_Task goal_
Copy the records word for word, from the start through the line that contains "[x=177, y=157]".

_Data shown_
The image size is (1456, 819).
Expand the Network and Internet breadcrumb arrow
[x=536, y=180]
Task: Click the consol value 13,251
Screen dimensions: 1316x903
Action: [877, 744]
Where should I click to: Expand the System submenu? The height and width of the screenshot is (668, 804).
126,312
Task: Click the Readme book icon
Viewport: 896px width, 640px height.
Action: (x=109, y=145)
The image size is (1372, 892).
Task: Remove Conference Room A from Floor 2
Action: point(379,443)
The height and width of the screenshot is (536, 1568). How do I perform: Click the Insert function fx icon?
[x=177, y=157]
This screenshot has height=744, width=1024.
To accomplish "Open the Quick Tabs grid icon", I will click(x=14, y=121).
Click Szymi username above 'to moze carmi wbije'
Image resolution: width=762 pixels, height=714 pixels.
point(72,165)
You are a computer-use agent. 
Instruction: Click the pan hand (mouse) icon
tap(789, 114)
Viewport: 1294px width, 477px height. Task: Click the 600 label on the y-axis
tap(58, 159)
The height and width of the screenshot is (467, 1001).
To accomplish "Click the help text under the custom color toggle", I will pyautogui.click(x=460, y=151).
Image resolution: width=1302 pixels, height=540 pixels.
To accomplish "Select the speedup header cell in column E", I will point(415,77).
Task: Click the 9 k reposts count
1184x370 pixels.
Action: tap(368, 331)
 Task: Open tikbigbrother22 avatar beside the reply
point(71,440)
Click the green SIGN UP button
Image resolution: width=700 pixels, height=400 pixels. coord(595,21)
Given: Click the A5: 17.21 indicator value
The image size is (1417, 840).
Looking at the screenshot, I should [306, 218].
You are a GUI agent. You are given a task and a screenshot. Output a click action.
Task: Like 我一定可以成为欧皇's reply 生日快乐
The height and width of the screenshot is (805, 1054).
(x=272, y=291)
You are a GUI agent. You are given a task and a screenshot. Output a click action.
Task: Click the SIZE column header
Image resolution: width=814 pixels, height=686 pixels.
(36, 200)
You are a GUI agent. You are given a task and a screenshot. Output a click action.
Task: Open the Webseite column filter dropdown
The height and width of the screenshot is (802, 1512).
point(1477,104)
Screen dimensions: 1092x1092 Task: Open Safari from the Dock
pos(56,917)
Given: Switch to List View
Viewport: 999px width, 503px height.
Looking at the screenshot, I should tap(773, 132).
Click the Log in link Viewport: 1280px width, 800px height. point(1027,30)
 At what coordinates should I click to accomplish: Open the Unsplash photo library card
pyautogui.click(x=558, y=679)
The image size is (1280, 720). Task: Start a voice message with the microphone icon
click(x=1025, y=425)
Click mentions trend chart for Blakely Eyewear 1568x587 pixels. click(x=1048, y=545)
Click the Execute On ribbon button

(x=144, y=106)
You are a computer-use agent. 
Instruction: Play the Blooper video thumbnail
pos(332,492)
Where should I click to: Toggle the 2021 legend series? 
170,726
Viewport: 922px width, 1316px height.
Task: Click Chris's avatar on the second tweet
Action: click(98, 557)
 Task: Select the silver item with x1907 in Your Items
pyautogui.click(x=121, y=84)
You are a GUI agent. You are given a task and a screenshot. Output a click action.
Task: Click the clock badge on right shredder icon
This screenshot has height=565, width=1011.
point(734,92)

_Task result_
The image size is (1456, 819).
Expand the Network and Internet breadcrumb arrow
[x=536, y=180]
Task: Click the consol value 13,251
Screen dimensions: 1316x903
Action: [877, 744]
Where should I click to: Expand the System submenu? The height and width of the screenshot is (668, 804).
126,312
Task: Click the Readme book icon
Viewport: 896px width, 640px height.
Action: (x=109, y=145)
The image size is (1372, 892).
Task: Remove Conference Room A from Floor 2
Action: point(379,443)
The height and width of the screenshot is (536, 1568). How do I perform: Click the Insert function fx icon?
[x=177, y=157]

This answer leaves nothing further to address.